Sunday, 10 October 2010

Hamlet (National Theatre)

Finally! Finally after two years of thinking about it constantly we got to see Rory Kinnear's Hamlet.
I think one of my first posts here was about Kenny Brannagh's Hamlet, always a favourite, started my Shakespeare obsession as well as my troublesome actor obsession. I think I spent a lot of the review comparing it to David Tennant's Hamlet, which I saw a couple of times and enjoyed, but this is the one, the one I had been waiting for... Beloved Rory!
I have probably talked about Rory in glowing terms here before, but let me just recap, I first saw him in the NT's The Man of Mode, an excellent fool, apparently it was after his show-stealing, award-winning success in this that they decided he would play Hamlet, but first they had to show him off, no one is going to come and see Roy Kinnear's son play Hamlet, no one's even heard of him! So they gave him some starring roles; wastrel son in The Philistines, desperate, blood-thirsty and betrayed in The Revengers Tragedies, clever, very clever angry young man in Burnt by the Sun. Such success! All amazing! All perfection and so different!! On a break he did Measure for Measure at the Almeida and got married and is now pregnant (dagger through our hearts, Rory!) But here is Hamlet!
David Tennant found much success in his comic Hamlet, he played it funny, his Hamlet was a character. Rory does not play a character, he plays THE character. He is the written Hamlet, he obviously understands it all, and because the actor understands what he is acting, my god, the audience knows too! Every meaning was crystal clear, it was all about the words- THE WORDS!
He's a clever actor. And you do need to be clever to deliver something clever- like when I saw The Power of Yes and only understood certain actors, because if a stupid actor recites some lines it usually doesn't matter, he's still an actor, he can make it work. If some pretty, spiky haired Scottish boy tells you the Earth is about to explode that's fine, we can get that, but if he doesn't get it, I'm not going to either... Tennant was good, he found jokes in it, but seeing Rory, well there's SO MUCH MORE! God, Shakespeare is so good when Rory does it!! He's a clever bastard!!
Now let's talk why the production all over was glorious.
The set, for a change at the National Theatre, was lackluster, but it didn't matter, not once the acting started, and if, like I say, acted by compelling actors, who gives a shit what the set was like? This production was all about the words. The idea of a totalitarian state was conveyed in the Tennant Hamlet through surveilance cameras littering the set (in the BBC film version anyway)- that was it. In Nicholas Hytner's current production it is truly TERRIFYING. The addresses to the state are done to camera for the people and when finished the mood in the palace changes completely, is everything a lie? No soliloquy is unheard, Claudius' people are everywhere, Ophelia is bugged while confronting Hamlet, the players are all killed instantly for knowing too much! Ophelia is murdered for the inconvenience of her madness! Claudius is a cold fucking psycho.
At last, in Patrick Malahide you see a Claudius who did not kill for love, he killed solely for that crown! And his alchy bride Claire Higgins' Gertrude is expendable, after a while you get the feeling she went along with the marriage just to stay alive! It's only the booze that keeps her smiling! The ghost! Of course she sees the ghost!- She believes her son! Because a mother would!! Brilliant direction. Claudius was evil, just evil. After seeing this version I just found both Tennant's and Brannagh's so unbelievable, their characters' motives seemed all wrong, both of those Hamlets were full of love, this is not a Shakespeare romance, it's a fucking tragedy! Everyone was full of bile and evil! Brilliant!!
God, I loved it, I fucking loved it.


  1. "Rory's pregnant, you know."
    "I told you that!!"

  2. Shakespeare is enough to drive you mad with ecstasy. His characters are human, his words immortal. There is nothing, nothing in the world, like a Shakespearean play. Nothing.

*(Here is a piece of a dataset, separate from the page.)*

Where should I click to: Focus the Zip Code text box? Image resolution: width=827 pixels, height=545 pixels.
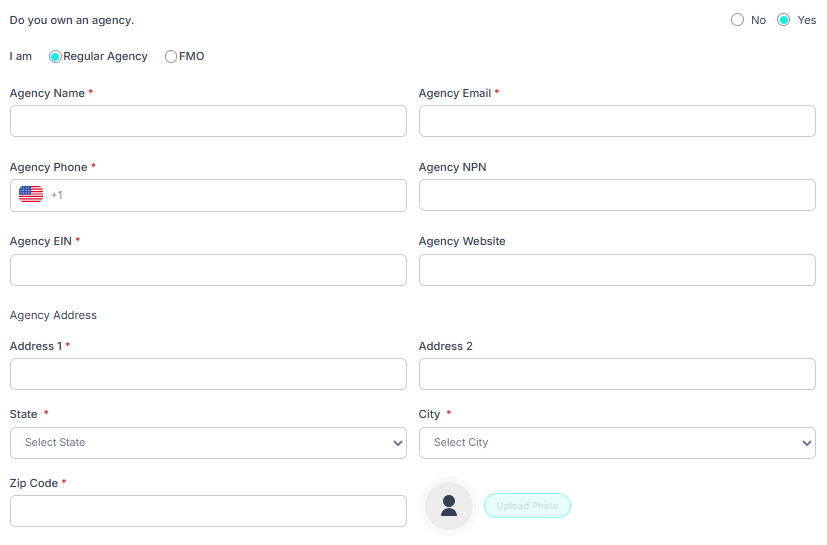[208, 511]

  3. Damn, that sounds like a good production, the way you describe it. I am jealous.

  4. I just saw a so-so production of Hamlet and thought of you. The fellow playing Hamlet was a total nutcase from the get-go, all yelling and twitching; he was super-dramatic in his very first speech and I thought blimey, save something for the second half! He also ran around too much. I hate it when actors do that actorly throwing themselves around the stage thing.